The Christian spirit of the book expresses itself in its delight in things. Six whole pages of the book are devoted to describing an onion. This was not a description of the uses of the onion, nor did it cover its cultivation or anatomy. It was the author’s attempt to guide the reader in meeting an onion face to face. It helped me encounter the spirit of an onion.

Why on earth would it matter to encounter the spirit of an onion, you might ask. And the only answer that can be given is: because it is an onion, and nothing else. The Supper of the Lamb helps its readers to understand how God the Father was moved to create the world. It gives us a glimpse of His immense delight and imagination, because it opens our eyes to the individual objects of His creativity. Why did God make an onion different from a shallot? Why are there yellow onions and red onions, pearl onions and green onions—which are different from leeks? Because God was overjoyed at each thing in its own right. God looked at His array of onion species, He observed each one carefully, pointed His infinite divine finger at it, and proclaimed, “This is good!”

When I was depressed, all objects, events, and people in the world blurred together into a drab greyness. The Supper of the Lamb called attention to individual objects in all of their splendid individuality. The opposite of depression, therefore, is delight. It is the enjoyment of particular things—the ecstasy of particulars—that God has made. The Supper of the Lamb delights its way through the cooking of a meal from start to finish. It speaks of everything involved, the cookware, the place settings, the wine, and the cuts of lamb, with an intimacy borne of a long and affectionate relationship—thus teaching me how to look at the items in my own kitchen, and from there, objects outside my house, and from there, the people that God has given me to treasure.

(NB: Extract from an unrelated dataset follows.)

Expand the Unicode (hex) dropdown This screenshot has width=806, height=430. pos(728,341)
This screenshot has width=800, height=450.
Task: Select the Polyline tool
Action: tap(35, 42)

If I go through each day seeing every knife in my kitchen as being its own unique self, if I can encounter the herbs in the pantry with my mind open to learning who they are instead of trying to find the one listed in the recipe book, I am relating to creation as God meant me to when He first presented it to Adam in the garden. And if, miracle of miracles, God bestows on me the blessing of seeing the spectacular individuality of each person I encounter, then I will be on my way to knowing what real love is like, I will begin to glimpse why in some cases it might make sense to send your only Son, so that this one single person, gloriously different from every other person ever created, should not perish but should have everlasting life.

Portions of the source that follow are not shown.